* **What you will do**: The records below must be output exactly, with no images carried over.

------ Supplied records

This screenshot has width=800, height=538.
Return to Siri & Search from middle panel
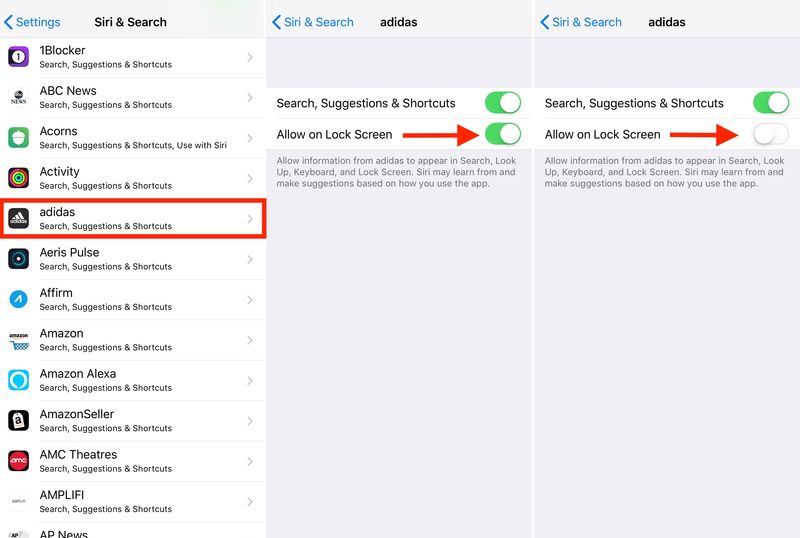pos(312,22)
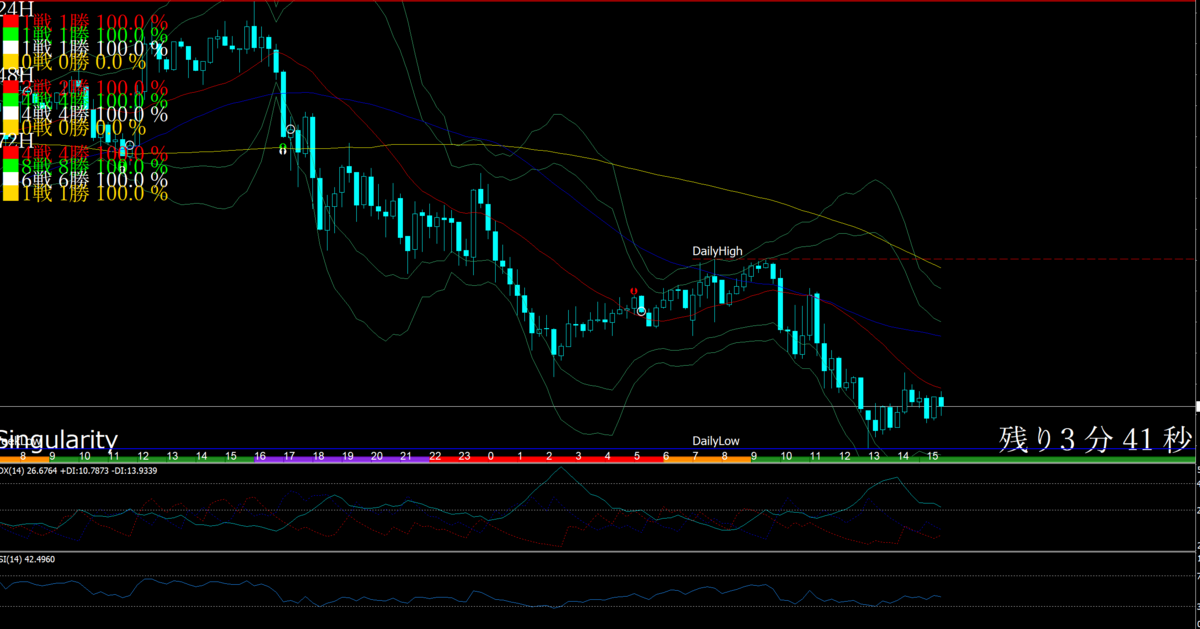Click the hour 0 marker on the time axis

(491, 455)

------------

* **Response box**:
This screenshot has width=800, height=538.
Return to Siri & Search from middle panel
pos(312,22)
Click the hour 0 marker on the time axis

(491, 455)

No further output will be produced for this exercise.